▸ YOUR INSTRUCTIONS:
From the line containing "Given: Select the フラッシュ フィル command icon" through the last line of the entries below, transcribe each line exactly, excluding any picture.

▸ SOURCE DATA:
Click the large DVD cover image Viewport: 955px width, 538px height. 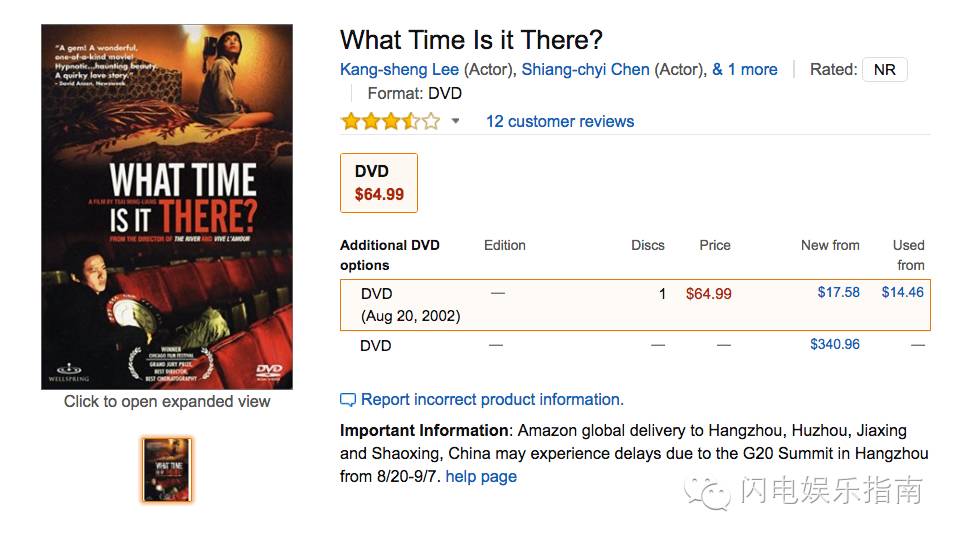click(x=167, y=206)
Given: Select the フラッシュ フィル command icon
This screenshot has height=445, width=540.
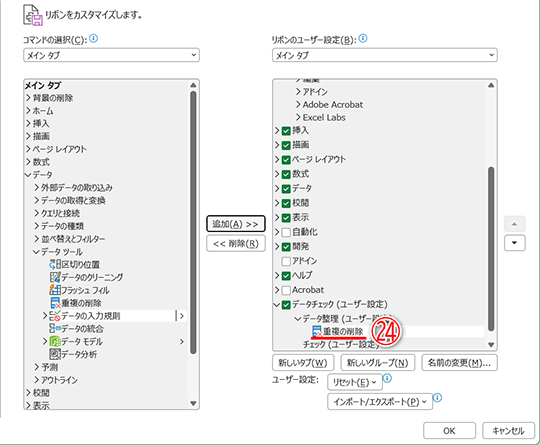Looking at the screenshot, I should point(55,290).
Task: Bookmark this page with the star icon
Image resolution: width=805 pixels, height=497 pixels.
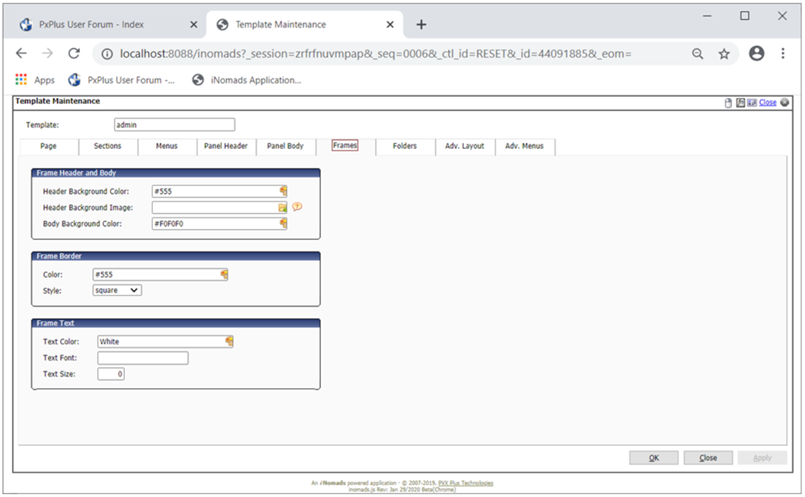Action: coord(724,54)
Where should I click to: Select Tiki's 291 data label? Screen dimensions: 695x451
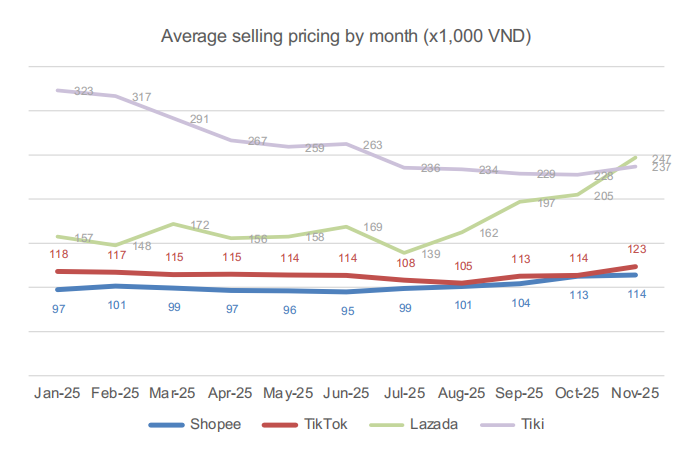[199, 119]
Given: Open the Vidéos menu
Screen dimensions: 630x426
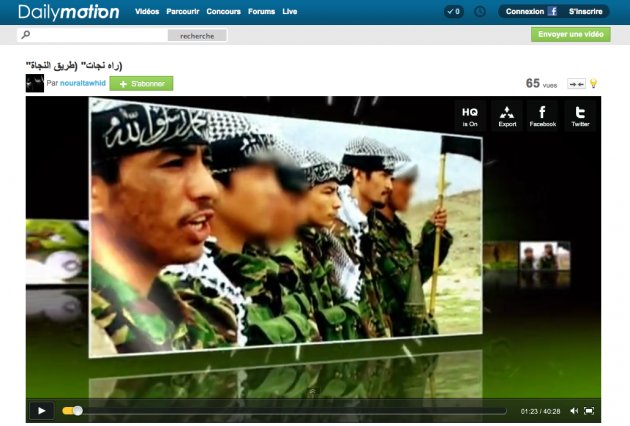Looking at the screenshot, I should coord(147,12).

▸ SOLUTION FOR THIS TASK:
Given: Select the フラッシュ フィル command icon
This screenshot has height=445, width=540.
Looking at the screenshot, I should point(55,290).
Task: Bookmark this page with the star icon
Image resolution: width=805 pixels, height=497 pixels.
Action: coord(724,54)
Where should I click to: Select Tiki's 291 data label? Screen dimensions: 695x451
[199, 119]
Given: Open the Vidéos menu
Screen dimensions: 630x426
Looking at the screenshot, I should coord(147,12).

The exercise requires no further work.